- What you need to do -
Show, in full, each line of the data that contains "will".

Stored data:
----

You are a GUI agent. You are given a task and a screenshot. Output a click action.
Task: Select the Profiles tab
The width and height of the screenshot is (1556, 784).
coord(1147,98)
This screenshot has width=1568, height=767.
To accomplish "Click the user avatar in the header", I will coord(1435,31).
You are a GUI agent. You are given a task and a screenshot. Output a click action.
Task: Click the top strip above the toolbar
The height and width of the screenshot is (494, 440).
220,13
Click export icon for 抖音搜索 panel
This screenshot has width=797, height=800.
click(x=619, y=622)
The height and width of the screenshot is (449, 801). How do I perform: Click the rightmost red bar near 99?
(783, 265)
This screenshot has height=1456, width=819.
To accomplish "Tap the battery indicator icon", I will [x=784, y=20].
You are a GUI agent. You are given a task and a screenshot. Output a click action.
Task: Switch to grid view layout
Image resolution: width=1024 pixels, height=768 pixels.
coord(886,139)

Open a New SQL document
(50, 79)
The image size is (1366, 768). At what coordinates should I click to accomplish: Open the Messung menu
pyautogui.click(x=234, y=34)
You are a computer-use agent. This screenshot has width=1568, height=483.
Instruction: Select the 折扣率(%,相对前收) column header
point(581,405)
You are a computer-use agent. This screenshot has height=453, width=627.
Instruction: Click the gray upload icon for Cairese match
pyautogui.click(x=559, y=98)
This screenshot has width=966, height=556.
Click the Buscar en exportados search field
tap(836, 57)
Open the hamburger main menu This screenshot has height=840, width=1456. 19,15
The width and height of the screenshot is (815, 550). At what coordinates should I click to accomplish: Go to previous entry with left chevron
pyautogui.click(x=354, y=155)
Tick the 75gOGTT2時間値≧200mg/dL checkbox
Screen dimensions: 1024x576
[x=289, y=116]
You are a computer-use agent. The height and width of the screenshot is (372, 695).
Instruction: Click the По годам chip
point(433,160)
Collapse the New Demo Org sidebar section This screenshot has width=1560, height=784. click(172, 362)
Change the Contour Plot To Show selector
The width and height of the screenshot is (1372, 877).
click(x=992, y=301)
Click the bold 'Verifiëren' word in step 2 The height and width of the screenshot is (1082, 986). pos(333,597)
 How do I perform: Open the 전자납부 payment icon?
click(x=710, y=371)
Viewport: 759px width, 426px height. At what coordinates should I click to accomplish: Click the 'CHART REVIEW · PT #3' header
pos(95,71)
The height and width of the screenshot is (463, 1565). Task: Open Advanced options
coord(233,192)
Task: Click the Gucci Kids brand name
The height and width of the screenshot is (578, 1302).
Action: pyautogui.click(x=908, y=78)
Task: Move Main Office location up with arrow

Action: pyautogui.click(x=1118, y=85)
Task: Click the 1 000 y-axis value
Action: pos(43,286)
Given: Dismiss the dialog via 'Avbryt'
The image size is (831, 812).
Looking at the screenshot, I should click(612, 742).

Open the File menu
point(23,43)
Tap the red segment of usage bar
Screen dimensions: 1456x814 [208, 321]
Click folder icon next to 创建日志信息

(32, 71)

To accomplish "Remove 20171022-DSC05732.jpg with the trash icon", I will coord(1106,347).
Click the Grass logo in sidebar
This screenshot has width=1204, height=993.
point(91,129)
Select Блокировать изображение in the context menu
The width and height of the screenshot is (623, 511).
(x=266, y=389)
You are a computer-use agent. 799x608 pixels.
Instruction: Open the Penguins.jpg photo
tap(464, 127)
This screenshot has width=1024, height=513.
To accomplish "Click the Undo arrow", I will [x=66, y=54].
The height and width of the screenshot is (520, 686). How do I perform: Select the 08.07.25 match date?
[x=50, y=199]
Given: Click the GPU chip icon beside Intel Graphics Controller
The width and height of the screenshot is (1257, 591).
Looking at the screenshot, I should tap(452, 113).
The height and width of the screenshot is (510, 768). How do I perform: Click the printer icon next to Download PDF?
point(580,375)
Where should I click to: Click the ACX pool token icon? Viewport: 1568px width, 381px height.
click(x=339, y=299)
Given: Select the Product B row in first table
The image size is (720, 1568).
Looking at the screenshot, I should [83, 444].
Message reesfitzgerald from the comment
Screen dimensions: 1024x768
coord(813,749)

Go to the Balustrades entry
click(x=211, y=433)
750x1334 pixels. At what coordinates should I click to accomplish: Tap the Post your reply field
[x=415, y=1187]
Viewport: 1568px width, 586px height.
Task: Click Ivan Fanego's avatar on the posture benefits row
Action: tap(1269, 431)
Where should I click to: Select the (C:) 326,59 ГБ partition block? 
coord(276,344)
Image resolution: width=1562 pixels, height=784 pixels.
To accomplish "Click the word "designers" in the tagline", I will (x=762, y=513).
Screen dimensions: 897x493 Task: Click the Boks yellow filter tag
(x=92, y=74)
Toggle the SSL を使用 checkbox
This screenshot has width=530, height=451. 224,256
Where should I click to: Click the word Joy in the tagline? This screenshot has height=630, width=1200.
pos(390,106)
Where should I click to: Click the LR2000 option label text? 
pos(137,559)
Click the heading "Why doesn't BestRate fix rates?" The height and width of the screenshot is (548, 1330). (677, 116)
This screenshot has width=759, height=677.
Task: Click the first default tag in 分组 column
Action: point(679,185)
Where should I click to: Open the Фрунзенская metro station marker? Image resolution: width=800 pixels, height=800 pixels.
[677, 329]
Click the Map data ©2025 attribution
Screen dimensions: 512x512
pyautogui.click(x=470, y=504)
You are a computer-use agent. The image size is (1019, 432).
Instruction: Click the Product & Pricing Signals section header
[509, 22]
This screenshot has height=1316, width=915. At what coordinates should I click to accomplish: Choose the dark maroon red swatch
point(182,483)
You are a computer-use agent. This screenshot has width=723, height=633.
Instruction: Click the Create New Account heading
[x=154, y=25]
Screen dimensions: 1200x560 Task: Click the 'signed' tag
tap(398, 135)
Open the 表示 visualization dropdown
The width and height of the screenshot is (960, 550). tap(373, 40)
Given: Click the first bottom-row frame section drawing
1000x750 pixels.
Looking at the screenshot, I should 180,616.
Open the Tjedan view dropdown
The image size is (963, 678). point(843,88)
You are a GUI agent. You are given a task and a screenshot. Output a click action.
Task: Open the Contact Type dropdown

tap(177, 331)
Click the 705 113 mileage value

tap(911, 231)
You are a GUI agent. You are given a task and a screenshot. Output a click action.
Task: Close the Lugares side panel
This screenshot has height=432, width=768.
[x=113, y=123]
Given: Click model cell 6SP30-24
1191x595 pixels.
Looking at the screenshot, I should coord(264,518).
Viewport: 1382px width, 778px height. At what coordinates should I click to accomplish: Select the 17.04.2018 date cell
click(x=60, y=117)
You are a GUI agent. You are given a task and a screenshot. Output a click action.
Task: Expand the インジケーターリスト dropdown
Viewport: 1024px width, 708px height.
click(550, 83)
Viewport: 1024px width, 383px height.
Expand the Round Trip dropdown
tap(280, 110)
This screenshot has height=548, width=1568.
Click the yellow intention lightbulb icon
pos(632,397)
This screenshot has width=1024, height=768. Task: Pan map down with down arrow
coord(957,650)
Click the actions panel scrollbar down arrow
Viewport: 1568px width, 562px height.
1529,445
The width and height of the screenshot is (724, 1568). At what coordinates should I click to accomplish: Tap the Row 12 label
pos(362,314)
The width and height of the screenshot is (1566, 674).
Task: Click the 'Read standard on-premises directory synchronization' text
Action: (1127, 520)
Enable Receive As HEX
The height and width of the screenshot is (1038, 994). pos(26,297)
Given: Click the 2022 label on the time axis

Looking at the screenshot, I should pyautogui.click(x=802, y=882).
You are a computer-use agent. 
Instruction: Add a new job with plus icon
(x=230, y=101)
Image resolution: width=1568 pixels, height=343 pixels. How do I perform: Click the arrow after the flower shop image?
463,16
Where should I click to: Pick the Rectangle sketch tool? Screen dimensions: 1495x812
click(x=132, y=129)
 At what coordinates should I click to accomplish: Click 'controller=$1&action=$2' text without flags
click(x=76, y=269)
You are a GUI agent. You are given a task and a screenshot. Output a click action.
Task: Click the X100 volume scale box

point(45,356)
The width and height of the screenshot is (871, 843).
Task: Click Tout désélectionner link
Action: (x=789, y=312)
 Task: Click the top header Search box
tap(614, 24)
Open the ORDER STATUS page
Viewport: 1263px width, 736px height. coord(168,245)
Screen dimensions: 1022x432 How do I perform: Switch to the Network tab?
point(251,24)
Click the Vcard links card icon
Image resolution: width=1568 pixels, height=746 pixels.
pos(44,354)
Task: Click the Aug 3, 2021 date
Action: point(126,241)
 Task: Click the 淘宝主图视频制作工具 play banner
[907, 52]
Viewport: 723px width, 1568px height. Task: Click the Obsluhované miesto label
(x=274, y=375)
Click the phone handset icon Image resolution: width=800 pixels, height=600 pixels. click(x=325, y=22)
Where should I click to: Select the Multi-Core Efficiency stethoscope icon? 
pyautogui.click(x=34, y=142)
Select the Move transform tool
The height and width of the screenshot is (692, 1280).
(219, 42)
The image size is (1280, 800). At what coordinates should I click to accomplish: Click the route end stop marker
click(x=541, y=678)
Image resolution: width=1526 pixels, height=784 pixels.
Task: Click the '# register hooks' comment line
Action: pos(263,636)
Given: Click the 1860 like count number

----

- Result of this task -
To accomplish "Click the user avatar in the header", I will coord(1435,31).
To accomplish "Tap the battery indicator icon", I will [x=784, y=20].
To accomplish "Remove 20171022-DSC05732.jpg with the trash icon", I will coord(1106,347).
To accomplish "Click the Undo arrow", I will [x=66, y=54].
To accomplish "Click the word "designers" in the tagline", I will (x=762, y=513).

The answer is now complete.